BusinessWeek Logo
Top News March 27, 2007, 12:00AM EST

Immigration Reform: Americans First?

(page 2 of 2)

The Durbin draft summary says that companies would have to pay workers the highest salary as determined by three different measures, including the local prevailing wage and the median wage for all workers in the particular occupation, according to one person who has seen the draft. That, in turn, would raise wages in many cases.

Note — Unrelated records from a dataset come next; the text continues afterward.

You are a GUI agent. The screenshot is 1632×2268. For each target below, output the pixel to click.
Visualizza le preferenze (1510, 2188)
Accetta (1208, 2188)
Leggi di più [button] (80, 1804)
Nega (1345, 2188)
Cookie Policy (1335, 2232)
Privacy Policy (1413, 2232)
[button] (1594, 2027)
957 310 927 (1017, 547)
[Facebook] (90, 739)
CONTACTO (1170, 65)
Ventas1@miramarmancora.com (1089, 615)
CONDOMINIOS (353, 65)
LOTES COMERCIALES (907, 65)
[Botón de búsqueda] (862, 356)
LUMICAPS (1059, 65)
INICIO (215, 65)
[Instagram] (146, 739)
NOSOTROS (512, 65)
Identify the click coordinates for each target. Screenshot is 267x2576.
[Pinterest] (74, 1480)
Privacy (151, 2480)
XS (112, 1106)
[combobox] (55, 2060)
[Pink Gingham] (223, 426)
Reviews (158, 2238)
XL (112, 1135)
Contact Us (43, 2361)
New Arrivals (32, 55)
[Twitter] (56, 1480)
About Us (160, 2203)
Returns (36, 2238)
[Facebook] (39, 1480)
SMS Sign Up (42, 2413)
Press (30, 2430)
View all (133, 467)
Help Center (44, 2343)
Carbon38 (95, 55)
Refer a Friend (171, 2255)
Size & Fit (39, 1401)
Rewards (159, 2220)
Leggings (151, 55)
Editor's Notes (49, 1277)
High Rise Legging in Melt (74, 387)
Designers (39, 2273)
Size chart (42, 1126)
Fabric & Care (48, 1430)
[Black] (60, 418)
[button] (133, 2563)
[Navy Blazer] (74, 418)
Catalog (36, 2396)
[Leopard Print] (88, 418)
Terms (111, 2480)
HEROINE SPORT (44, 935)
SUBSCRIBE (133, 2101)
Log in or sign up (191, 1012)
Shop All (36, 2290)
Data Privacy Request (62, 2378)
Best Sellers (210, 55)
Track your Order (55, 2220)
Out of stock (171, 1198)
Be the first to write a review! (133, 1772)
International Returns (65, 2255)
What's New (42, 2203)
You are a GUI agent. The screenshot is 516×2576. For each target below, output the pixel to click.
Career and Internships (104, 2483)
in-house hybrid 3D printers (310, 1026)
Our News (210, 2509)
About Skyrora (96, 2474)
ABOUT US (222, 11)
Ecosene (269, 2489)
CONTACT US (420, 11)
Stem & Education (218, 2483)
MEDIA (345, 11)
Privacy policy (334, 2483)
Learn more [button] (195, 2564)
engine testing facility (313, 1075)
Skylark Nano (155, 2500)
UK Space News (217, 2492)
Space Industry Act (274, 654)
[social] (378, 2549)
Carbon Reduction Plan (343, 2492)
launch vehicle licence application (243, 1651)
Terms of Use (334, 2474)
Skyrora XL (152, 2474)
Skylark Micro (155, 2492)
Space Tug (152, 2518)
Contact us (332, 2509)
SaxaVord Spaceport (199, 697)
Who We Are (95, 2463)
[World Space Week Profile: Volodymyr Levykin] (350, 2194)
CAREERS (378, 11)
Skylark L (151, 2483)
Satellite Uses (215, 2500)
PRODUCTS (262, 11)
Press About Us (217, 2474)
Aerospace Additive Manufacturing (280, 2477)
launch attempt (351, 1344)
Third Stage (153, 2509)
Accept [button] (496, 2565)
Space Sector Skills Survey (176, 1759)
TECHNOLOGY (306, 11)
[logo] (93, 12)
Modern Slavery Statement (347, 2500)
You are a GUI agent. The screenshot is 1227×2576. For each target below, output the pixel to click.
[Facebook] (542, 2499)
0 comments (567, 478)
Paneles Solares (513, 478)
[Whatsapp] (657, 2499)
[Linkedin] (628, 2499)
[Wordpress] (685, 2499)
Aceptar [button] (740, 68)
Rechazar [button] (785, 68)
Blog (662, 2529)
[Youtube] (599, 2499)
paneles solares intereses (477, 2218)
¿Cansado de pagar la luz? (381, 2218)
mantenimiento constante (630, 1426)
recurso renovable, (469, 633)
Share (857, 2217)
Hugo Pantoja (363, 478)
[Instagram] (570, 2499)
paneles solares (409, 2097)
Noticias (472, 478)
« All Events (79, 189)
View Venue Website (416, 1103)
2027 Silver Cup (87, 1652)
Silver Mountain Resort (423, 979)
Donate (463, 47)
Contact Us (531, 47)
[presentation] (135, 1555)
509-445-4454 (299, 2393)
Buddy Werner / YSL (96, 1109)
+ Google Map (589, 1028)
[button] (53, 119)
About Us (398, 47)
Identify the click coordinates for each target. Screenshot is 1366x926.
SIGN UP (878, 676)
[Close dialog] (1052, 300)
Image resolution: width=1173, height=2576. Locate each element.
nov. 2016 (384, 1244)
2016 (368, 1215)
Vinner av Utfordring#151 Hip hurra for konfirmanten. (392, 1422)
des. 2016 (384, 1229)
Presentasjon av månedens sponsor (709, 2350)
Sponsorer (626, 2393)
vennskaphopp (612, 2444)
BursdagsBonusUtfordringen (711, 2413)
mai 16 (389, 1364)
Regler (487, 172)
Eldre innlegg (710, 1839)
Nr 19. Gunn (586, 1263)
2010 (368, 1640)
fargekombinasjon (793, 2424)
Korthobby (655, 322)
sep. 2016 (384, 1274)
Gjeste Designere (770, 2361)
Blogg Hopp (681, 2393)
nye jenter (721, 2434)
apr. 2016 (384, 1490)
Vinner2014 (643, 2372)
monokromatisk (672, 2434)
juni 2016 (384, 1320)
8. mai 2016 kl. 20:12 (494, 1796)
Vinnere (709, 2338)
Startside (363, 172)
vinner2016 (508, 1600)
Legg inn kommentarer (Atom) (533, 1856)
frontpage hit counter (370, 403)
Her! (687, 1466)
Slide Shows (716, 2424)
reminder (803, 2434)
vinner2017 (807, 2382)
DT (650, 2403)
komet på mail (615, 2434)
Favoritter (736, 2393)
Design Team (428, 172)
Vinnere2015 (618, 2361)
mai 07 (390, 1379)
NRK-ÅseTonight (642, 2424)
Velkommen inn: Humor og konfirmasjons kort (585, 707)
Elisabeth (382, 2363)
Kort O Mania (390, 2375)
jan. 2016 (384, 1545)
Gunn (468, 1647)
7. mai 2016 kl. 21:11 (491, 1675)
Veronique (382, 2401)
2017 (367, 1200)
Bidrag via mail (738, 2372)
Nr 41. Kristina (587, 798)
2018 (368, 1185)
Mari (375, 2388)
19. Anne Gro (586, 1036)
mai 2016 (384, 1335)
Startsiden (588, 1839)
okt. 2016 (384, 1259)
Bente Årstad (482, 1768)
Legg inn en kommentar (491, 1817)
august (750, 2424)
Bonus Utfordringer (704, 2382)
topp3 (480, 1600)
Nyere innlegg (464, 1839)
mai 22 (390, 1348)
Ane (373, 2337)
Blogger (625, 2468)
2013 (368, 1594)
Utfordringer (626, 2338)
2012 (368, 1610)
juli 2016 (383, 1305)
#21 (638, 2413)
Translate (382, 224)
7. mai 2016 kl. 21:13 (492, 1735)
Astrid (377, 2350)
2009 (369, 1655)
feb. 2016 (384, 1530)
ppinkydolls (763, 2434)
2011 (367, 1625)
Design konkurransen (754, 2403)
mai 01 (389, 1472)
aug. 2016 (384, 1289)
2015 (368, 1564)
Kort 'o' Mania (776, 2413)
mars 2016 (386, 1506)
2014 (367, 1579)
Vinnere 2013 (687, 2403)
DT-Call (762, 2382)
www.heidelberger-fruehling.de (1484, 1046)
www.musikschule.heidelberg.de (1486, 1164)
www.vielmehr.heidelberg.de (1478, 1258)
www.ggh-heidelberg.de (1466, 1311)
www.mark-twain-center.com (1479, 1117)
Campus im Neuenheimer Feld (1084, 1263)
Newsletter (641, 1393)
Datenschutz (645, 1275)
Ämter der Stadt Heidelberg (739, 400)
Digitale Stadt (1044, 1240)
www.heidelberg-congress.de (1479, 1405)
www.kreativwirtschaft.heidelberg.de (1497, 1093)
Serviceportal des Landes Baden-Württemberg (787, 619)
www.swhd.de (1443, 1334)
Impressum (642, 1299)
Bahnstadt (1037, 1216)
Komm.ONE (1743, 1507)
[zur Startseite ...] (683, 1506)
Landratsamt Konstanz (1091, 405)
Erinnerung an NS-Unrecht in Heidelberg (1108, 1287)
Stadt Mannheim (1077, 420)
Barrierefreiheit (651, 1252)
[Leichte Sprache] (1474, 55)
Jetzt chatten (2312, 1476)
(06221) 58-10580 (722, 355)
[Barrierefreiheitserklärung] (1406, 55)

Durbin may also put more teeth into the enforcement of work visa standards. Today, companies that use the program are rarely, if ever, contacted by the Labor Dept. Durbin is considering giving the department the ability to conduct random audits of any company that uses the H-1B program and requiring it to conduct annual audits of companies with more than 100 employees that have 15% or more of those workers on H-1Bs. H-1B workers may also have a confidential complaint line and stronger whistleblower protections.

"Not Either Or"

In contrast, the Flake-Gutiérrez bill is aimed primarily at increasing the number of H-1B workers who can come into the U.S. rather than at tightening the criteria. It calls for boosting the cap on H-1B visas to 115,000, from 65,000. The cap also would increase over time, and certain workers would be exempt from the cap altogether.

American companies have been pushing hard for such an increase. They've been limited in their ability to bring foreign workers to the U.S. because of the cap. "We want to make sure that our immigration laws are consistent with our economic needs," says Robert Hoffman, vice-president for government and public affairs at Oracle (ORCL) and spokesman for Compete America, a trade group advocating for more visas. Compete America's other members include Intel (INTC), Motorola (MOT), and Hewlett-Packard (HPQ).

Hoffman says that a requirement for U.S. companies to try to hire American workers first doesn't make sense. "To focus on that is missing the whole point of the program," he says. Hoffman says that tech companies face a shortage of skilled workers so they should have the latitude to hire talented employees, wherever they're from. "It's not either or," he says. "We will need both [American and foreign workers]."

A requirement to hire Americans first would present particular problems for Indian outsourcing companies that operate in the U.S. Wipro (WIT) and Infosys Technologies (INFY) are among the most active users of H-1B visas, typically to bring Indian employees to work in their U.S. operations. "That kind of proposal may not work," says Sridhar Ramasubbu, chief financial officer for the Americas and Europe at Wipro. "Companies need to go and get talent wherever it is available."

Slim Middle Ground

The issue of how to treat high-skilled workers has broad ramifications for the U.S. economy. On Mar. 7, William Gates III, co-founder and chairman of Microsoft (MSFT), told a Senate committee, "America should be doing all it can to attract the world's best and brightest. Instead, we are shutting them out and discouraging those already here from staying and contributing to our economic prosperity" (see BusinessWeek.com, 3/8/07, "Gates to Senate: More Visas").

But many U.S. workers are upset at the idea that people from abroad should be able to come into the country and compete for jobs. They fear that foreign workers will take high-paying jobs and drive down wages, while discouraging young people from pursuing college courses in key disciplines. "I can't imagine why a person going into college would want to study engineering or computer science if they have to compete with workers who take jobs through outsourcing and coming to this country," says Tim Jurgensen, a Unix systems administrator in the tech group at a manufacturing company in the Northwest. Jurgensen identified his company in an interview, but asked that it not be named in this story because the company did not approve his remarks.

He's bothered that the leaders of major American companies, including Gates, are calling for the government to let in more workers from other countries, particularly if the standards for admittance are not made tougher. "My personal opinion," says Jurgensen, "is that big business has way too much power on Capitol Hill."

Elstrom is news director at BusinessWeek.com.